Vascular surgery deals with arteries and veins and uses techniques of reparation, derivation and substitution and remotion to restore the correct vascular anatomy in different parts of the body.

Videocapillaroscopy can be used in monitoring the distrectual irroration after by-pass surgery or revascularization of ischemic territories, in studying boundary areas of amputated limbs, and in the assessment of the effects induced by epidural cord stimulation.


A marked decrease in the local blood pressure may lead to tissue ischemia. In critical ischaemia, total skin perfusion is reduced and there is a total lack of reactive hyperaemia. In patients the risk of skin necrosis can be evaluated by microscopic classification of the structural changes of the capillaries in the area of ischemia. When the skin capillaries are void of erythrocytes the risk of necrosis is imminent. Nailfold capillaroscopy appear useful in detecting critical ischaemia that requires amputation, which is not detected by blood pressure or clinical indicators.

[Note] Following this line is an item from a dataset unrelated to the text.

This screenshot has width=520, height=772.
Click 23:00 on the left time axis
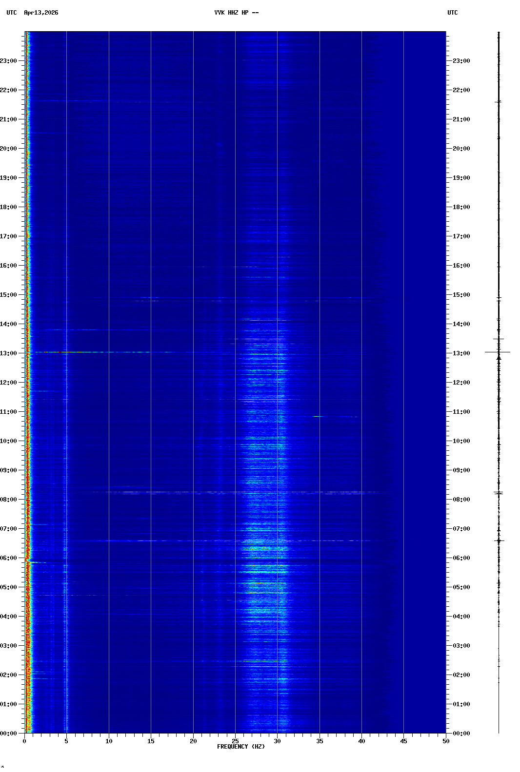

Epidural spinal cord electrical stimulation has been suggested as an alternative treatment in patients with limb-threatening ischemia due to atherosclerotic disease, in whom vascular reconstructive surgery is not possible anymore. Angiography showed occluded crural arteries technically unsuitable for reconstructive surgery.

Videocapillaroscopy was used to assess capillary diameters and red blood cell (RBC) velocity in the dorsum of the foot, before and after ESES. The current results show that in patients with severe occlusive arterial disease of the lower limbs, ESES recruits capillaries not perfused in the control situation and enhances skin blood flow.